If the function returns None, the return value will be replaced by the RTAPhaseBase created while executing the function, with all the currently active properties applied to it.

See also

See the task_factory() decorator to be able to mix these actions with the ones from lisa.fuzz.Gen.

bind(continuation)

Takes a monadic value Monad[A], a function that takes an A and returns Monad[B], and returns a Monad[B].

Note

It is allowed to return a _TailCall instance.

classmethod make_state()[source]

Create a fresh instance of RTAMonad._State

lisa.wlgen.rta.task_factory(f)[source]

Coroutine function decorator allowing to create tasks using actions from both RTAMonad and lisa.fuzz.GenMonad.

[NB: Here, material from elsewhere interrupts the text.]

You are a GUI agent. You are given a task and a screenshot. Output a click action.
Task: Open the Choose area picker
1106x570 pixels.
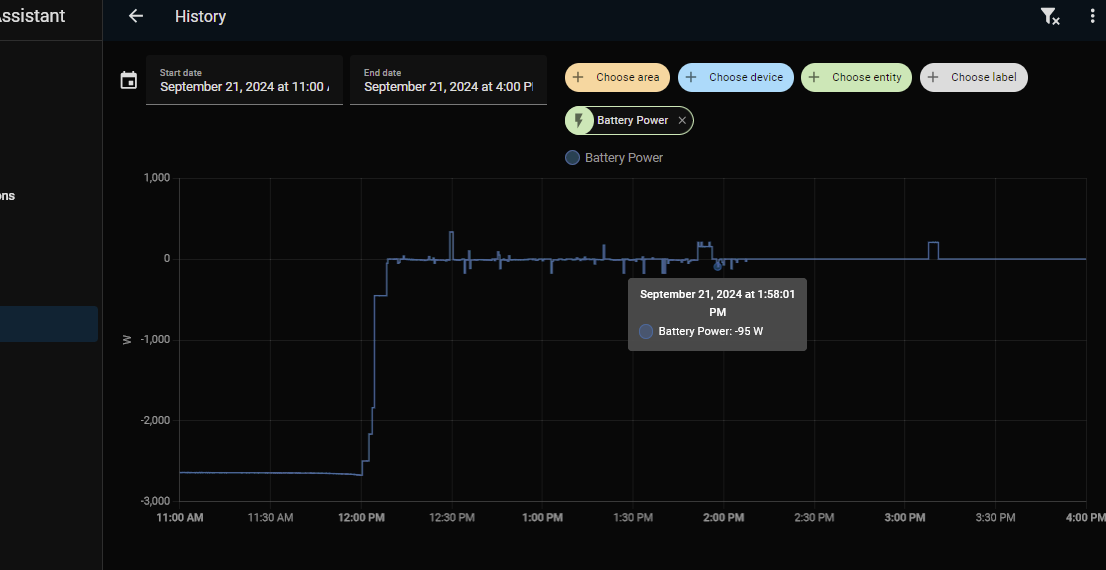click(617, 78)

Calling the decorated function will result in another callable that can be called once with:

  • seed: Seed to use to automatically initialize a random.Random.

  • rng: Alternatively, an existing instance of random.Random to use.

If the user-defined coroutine function returns None, the return value will be replaced by an RTAPhaseBase representing all the phases that got added while running the function, on which the current active properties set with WithProperties are applied.

See also

lisa.wlgen.rta for an example.

class lisa.wlgen.rta.WithProperties(**kwargs)[source]

Bases: object

Asynchronous context manager used to set properties on the enclosed phases.

Parameters:

Sysbench

Sysbench is a useful workload to get some performance numbers, e.g. to assert that higher frequencies lead to more work done

class lisa.wlgen.sysbench.SysbenchOutput[source]

Bases: str

A wrapper around sysbench’s stdout to more easily access some results

property nr_events

Number of events as reported on the “total number of events” line

property duration_s

Execution duration as reported on the “total time” line

class lisa.wlgen.sysbench.Sysbench(*args, **kwargs)[source]

Bases: Workload

A sysbench workload

Parameters:
  • target (Target) – The Target on which to execute this workload

  • max_duration_s (int) – Maximum duration in seconds

  • max_requests (int) – Maximum number of event requests

  • cli_options (dict(str, object)) – Dictionary of cli_options passed to sysbench command line. Run sysbench --test=<test> help for available parameters. Character _ in option names is replaced by -.

Variable keyword arguments:

Forwarded to lisa.wlgen.workload.Workload

REQUIRED_TOOLS = ['sysbench']

The tools required to execute the workload. See lisa.target.Target.install_tools().